**RECORDS FOR THIS TASK:**
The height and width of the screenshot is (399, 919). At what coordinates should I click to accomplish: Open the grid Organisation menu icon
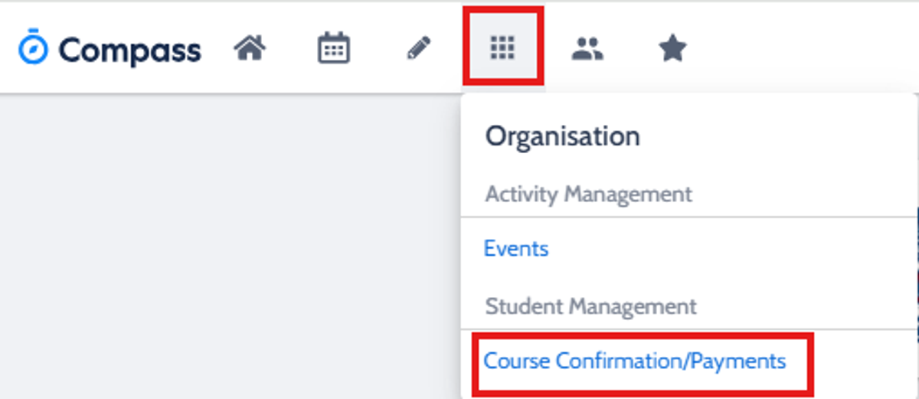click(x=502, y=49)
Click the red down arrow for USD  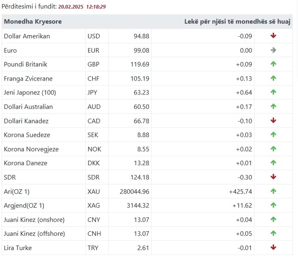[273, 36]
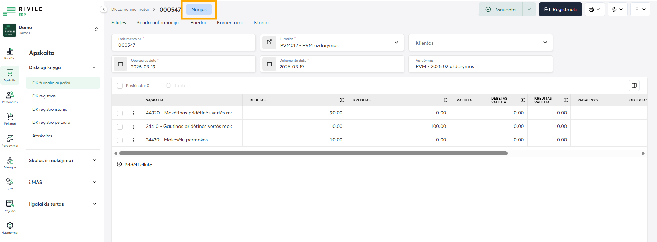The image size is (657, 242).
Task: Select the 24430 Mokesčių permokos row checkbox
Action: click(120, 140)
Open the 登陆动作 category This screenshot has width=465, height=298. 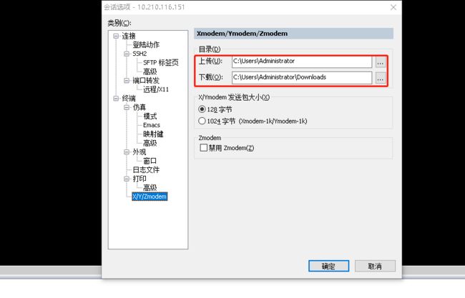[x=146, y=45]
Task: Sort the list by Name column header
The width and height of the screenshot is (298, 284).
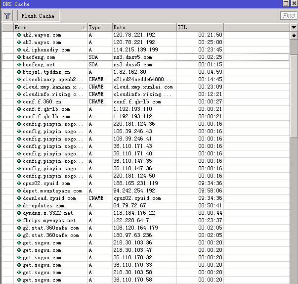Action: [49, 27]
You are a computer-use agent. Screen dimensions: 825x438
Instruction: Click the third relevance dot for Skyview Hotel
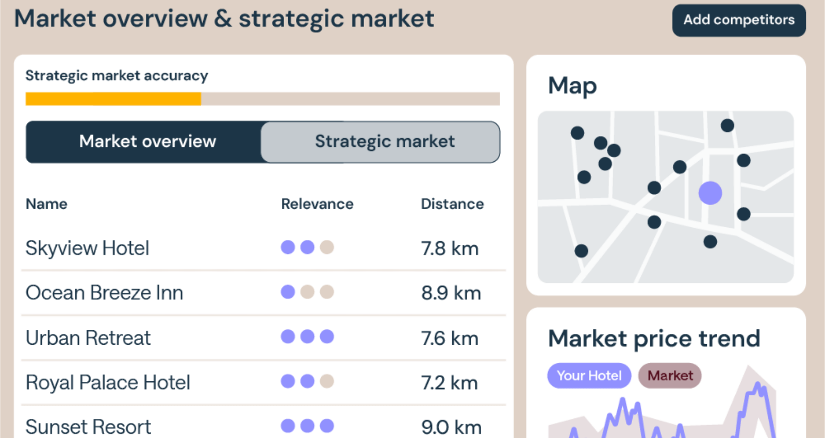tap(327, 247)
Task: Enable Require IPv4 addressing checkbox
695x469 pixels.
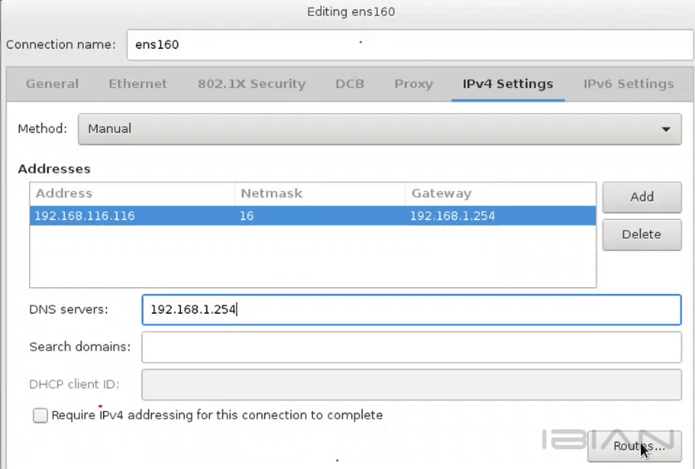Action: (41, 415)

**TASK:**
From the line with "The width and" through the final line of the records above, return each line exactly and nothing else. Pictures are to be skipped.

**WRITTEN RESPONSE:**
The width and height of the screenshot is (298, 284).
Action: [49, 27]
You are a computer-use agent. Screen dimensions: 825x438
Instruction: Click the third relevance dot for Skyview Hotel
tap(327, 247)
Task: Enable Require IPv4 addressing checkbox
695x469 pixels.
Action: (41, 415)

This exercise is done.